As an example, see the neuralgia data in the example titled "Logistic Modeling with Categorical Predictors" in the PROC LOGISTIC documentation. We can use the Sex variable and a dichotomized Duration variable along with the binary Pain variable to result in a 2x2x2 data. The following statements creates the dichotomized Duration variable, Dur, and uses PROC FREQ to create a data set of cell counts, Cells. The PROC NLMIXED step fits a Poisson model to the data. Note that a single parameter in the model is associated with each of the eight cells in the table. Since the Poisson model models the log of the mean, exponentiating any parameter produces an estimate of the cell that parameter is associated with. Using this fact, you can specify the formula for each statistic in an ESTIMATE statement with exp(parameter) in the place of each cell count in the formula. That is done for each of the statistics (precision, recall, and F1) for each sex. An additional ESTIMATE statement is specified that simply estimates the difference between the sexes for each statistic. 

 

data n; 
set neuralgia;
Dur=(duration>=20);
run;

proc freq data=n;
table sex*dur*pain/out=cells; 
run;

proc nlmixed data=cells df=1e8;
mu=exp( f0n*(sex="F" and dur=0 and pain="No") + f0y*(sex="F" and dur=0 and pain="Yes") + 
f1n*(sex="F" and dur=1 and pain="No") + f1y*(sex="F" and dur=1 and pain="Yes") + 
m0n*(sex="M" and dur=0 and pain="No") + m0y*(sex="M" and dur=0 and pain="Yes") + 
m1n*(sex="M" and dur=1 and pain="No") + m1y*(sex="M" and dur=1 and pain="Yes") );
model count ~ poisson(mu);
estimate 'F precision' exp(f1y)/(exp(f1y)+exp(f1n));
estimate 'M precision' exp(m1y)/(exp(m1y)+exp(m1n));
estimate 'Precision: M-F' exp(m1y)/(exp(m1y)+exp(m1n)) - exp(f1y)/(exp(f1y)+exp(f1n));
estimate 'F recall' exp(f1y)/(exp(f1y)+exp(f0y));
estimate 'M recall' exp(m1y)/(exp(m1y)+exp(m0y));
estimate 'Recall: M-F' exp(m1y)/(exp(m1y)+exp(m0y)) - exp(f1y)/(exp(f1y)+exp(f0y));
estimate 'F1 F' 2*( ( exp(f1y)/(exp(f1y)+exp(f1n)) * exp(f1y)/(exp(f1y)+exp(f0y)) ) / 
                    ( exp(f1y)/(exp(f1y)+exp(f1n)) + exp(f1y)/(exp(f1y)+exp(f0y)) )
                  );
estimate 'F1 M' 2*( ( exp(m1y)/(exp(m1y)+exp(m1n)) * exp(m1y)/(exp(m1y)+exp(m0y)) ) / 
                    ( exp(m1y)/(exp(m1y)+exp(m1n)) + exp(m1y)/(exp(m1y)+exp(m0y)) )
                  );
estimate 'F1 M-F' 
                2*( ( exp(m1y)/(exp(m1y)+exp(m1n)) * exp(m1y)/(exp(m1y)+exp(m0y)) ) / 
                    ( exp(m1y)/(exp(m1y)+exp(m1n)) + exp(m1y)/(exp(m1y)+exp(m0y)) )
                  ) - 
                2*( ( exp(f1y)/(exp(f1y)+exp(f1n)) * exp(f1y)/(exp(f1y)+exp(f0y)) ) / 
                    ( exp(f1y)/(exp(f1y)+exp(f1n)) + exp(f1y)/(exp(f1y)+exp(f0y)) )
                  );
run;
blue34
Calcite | Level 5
I thought this is very simple Z test I should apply, Z test for precision of female and male and check the p value. Also Z test for recall of female and male and check the p value whether it is statistically same or not.

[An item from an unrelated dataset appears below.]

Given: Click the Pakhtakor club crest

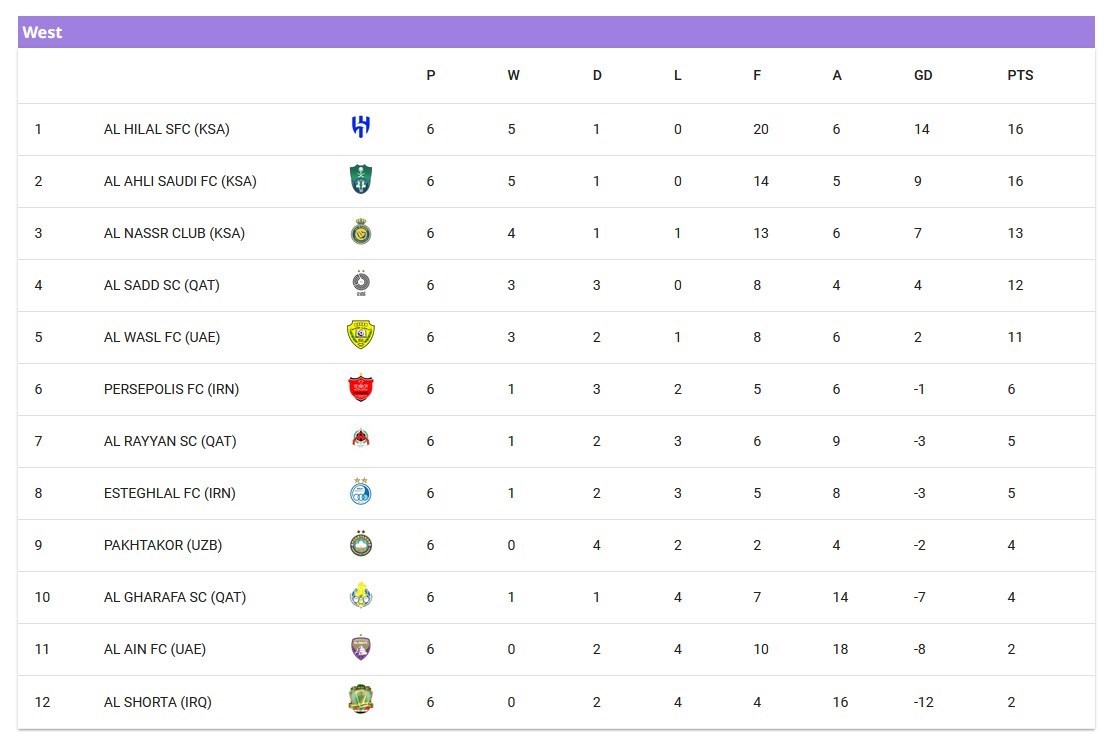Looking at the screenshot, I should (x=360, y=544).
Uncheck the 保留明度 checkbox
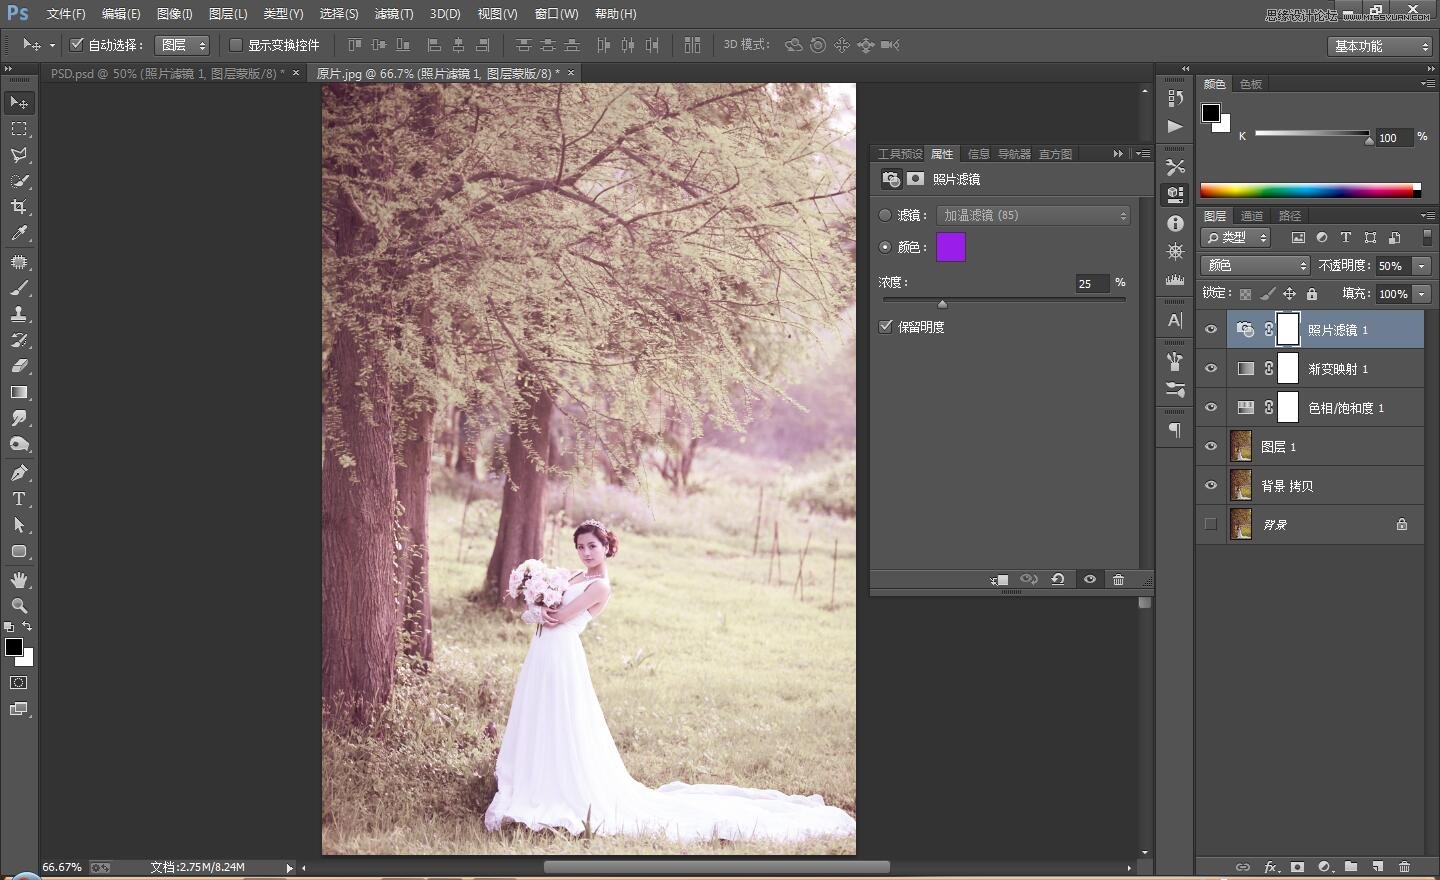The image size is (1440, 880). (x=886, y=327)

I am not sure if we need this complication. What do you think?
blue34
Calcite | Level 5
Also, I don't have separate models. I have one model and tested on two different samples.

I stated as "I have one classification model and tested on two samples"
StatDave
SAS Super FREQ

If you fit your model separately to males and to females so that you have two sets of parameter estimates, then you have two models - the same model form, yes, but still two estimated models. By fitting the model to ALL the data allows you to use the model parameters to estimate each statistic and compare them using an appropriate measure of variance.  That is what that code does.

 

I suppose an alternative to that, assuming you have the estimates and their variance for the two sexes, would be to compute the standard error of the difference as the square root of the sum of the two variances. The difference divided by the standard error of the difference would then be a Z statistic. That could be done for precision and again for recall assuming that those difference statistics are normally distributed and that the measures in the two sexes are independent.